What is Energy Dissipation?-Definition, And Examples
Energy dissipation is a term that is used to describe ways in which energy is wasted. It is said that wasted energy is lost to the surroundings because it isn’t transferred to useful energy stores.
What is energy dissipation?
The result of an irreversible process that takes place in a group of similar systems is called energy dissipation. In a dissipative process, energy is converted from an initial form to a final form, where the capacity of the final form to do thermodynamic work is less than that of the initial form. The transfer of internal energy from a hotter body to a colder one is called heat transfer and is dissipative. The second law of thermodynamics states that the entropy never decreases in an isolated system even though the capacity of the combination of the two bodies to do work is reduced.
The process of thermodynamic dissipative processes is irreversible. The rate at which they produce entropy is a finite rate. The local density of rate of entropy production times local temperature gives the local density of dissipated power in a process in which the temperature is continuously defined. A dissipative process requires a collection of individual Hamiltonian descriptions, exactly which one describes the particular occurrence of the process of interest being unknown. This includes all the forces that result in the conversion of coherent or directed energy into an indirect or more isotropic distribution of energy.
Energy Dissipation Examples
There are many examples of energy dissipation. some of them are described below.
In hydraulic engineering
Dissipation is the process of converting the mechanical energy of water into thermal and acoustical energy. Various devices are designed in stream beds to reduce the erosive potential of flowing waters on banks and river bottoms.
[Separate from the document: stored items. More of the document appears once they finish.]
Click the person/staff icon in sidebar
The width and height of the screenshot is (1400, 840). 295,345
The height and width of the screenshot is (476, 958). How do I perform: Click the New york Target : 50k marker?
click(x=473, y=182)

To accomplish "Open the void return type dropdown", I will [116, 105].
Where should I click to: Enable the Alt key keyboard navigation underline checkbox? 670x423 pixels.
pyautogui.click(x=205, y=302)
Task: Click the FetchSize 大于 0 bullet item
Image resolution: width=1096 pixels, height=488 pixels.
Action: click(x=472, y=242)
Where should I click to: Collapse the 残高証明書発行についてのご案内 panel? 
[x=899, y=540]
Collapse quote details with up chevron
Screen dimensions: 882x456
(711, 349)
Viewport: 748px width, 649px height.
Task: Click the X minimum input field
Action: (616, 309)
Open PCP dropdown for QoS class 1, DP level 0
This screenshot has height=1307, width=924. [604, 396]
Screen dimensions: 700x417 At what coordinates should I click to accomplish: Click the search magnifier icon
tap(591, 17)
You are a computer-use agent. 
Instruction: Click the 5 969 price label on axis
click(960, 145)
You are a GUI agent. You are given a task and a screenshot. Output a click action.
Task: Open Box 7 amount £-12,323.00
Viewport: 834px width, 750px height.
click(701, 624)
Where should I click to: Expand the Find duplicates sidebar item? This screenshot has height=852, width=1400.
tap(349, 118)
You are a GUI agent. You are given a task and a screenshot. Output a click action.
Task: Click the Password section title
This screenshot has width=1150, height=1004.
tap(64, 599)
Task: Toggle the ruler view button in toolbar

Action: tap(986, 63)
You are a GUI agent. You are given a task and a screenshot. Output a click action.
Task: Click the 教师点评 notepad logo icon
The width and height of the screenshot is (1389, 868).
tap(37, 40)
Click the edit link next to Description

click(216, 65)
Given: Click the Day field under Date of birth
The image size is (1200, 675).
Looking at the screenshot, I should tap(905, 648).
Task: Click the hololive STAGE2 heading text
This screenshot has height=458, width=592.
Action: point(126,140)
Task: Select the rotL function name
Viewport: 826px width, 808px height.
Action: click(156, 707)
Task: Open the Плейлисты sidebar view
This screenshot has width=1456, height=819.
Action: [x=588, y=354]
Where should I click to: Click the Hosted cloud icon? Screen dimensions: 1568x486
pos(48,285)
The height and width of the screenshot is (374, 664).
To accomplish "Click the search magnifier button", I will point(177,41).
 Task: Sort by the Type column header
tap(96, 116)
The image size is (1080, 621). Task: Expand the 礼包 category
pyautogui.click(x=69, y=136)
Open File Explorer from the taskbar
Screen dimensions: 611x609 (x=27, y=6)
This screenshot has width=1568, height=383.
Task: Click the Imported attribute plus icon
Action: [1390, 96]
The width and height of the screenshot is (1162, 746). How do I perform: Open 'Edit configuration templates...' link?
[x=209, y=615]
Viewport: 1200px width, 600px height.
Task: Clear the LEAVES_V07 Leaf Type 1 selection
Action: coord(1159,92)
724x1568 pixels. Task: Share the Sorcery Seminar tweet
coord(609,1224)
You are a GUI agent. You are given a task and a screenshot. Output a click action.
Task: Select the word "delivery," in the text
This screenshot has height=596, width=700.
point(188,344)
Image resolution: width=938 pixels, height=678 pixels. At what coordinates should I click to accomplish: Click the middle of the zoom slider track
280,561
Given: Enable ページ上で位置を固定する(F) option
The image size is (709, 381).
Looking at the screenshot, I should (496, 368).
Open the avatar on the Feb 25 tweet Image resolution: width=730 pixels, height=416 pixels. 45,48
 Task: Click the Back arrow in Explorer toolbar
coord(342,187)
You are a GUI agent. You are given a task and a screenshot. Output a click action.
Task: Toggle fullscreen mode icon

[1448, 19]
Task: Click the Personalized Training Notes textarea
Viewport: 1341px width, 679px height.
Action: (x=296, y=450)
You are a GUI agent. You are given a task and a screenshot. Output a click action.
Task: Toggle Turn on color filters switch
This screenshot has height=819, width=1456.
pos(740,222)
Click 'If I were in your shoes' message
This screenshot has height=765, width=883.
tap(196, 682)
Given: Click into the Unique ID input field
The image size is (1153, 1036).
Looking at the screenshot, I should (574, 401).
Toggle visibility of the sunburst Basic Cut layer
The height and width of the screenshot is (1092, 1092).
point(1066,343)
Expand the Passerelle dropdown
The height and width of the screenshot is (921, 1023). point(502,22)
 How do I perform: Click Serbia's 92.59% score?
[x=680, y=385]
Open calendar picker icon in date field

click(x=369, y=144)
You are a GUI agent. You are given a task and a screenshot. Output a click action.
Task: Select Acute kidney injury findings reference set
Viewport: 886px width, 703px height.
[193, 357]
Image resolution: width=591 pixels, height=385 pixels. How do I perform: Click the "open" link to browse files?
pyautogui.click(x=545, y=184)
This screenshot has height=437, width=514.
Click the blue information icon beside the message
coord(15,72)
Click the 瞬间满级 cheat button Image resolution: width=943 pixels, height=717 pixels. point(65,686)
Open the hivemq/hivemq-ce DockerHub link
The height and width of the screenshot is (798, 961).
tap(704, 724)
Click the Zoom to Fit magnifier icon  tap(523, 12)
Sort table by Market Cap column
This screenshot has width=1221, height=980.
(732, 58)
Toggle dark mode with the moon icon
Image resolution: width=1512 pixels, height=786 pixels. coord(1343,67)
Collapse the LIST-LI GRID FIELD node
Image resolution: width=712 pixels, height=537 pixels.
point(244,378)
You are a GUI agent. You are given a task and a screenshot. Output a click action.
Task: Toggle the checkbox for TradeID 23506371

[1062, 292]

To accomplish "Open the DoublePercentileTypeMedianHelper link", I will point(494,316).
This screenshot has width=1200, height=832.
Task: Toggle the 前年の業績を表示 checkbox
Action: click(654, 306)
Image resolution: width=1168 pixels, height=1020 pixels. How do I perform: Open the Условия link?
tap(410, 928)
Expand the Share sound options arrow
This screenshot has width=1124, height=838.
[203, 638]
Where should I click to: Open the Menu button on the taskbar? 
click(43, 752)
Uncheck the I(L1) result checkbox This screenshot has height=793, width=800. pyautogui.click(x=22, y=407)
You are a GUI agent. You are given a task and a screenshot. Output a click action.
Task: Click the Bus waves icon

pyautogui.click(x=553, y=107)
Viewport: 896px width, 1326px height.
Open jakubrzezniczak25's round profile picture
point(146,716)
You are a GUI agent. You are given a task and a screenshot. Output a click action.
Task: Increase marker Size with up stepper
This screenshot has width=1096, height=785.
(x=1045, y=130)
Most of the time, these devices look like small waterfalls or cascades, where water flows vertically or over riprap to lose some of its energy.
Important examples of irreversible processes are:
- Heat flow through a thermal resistance
- Fluid flow through a flow resistance
- Chemical reactions
Waves or oscillations
Waves lose energy over time from a variety of sources. In some cases, the lost energy raises the temperature of the system. A wave that loses its strength is said to disappear. The exact nature of the effects depends on the wave’s nature, for instance, an atmospheric wave may be close to the surface due to land mass and radiative cooling.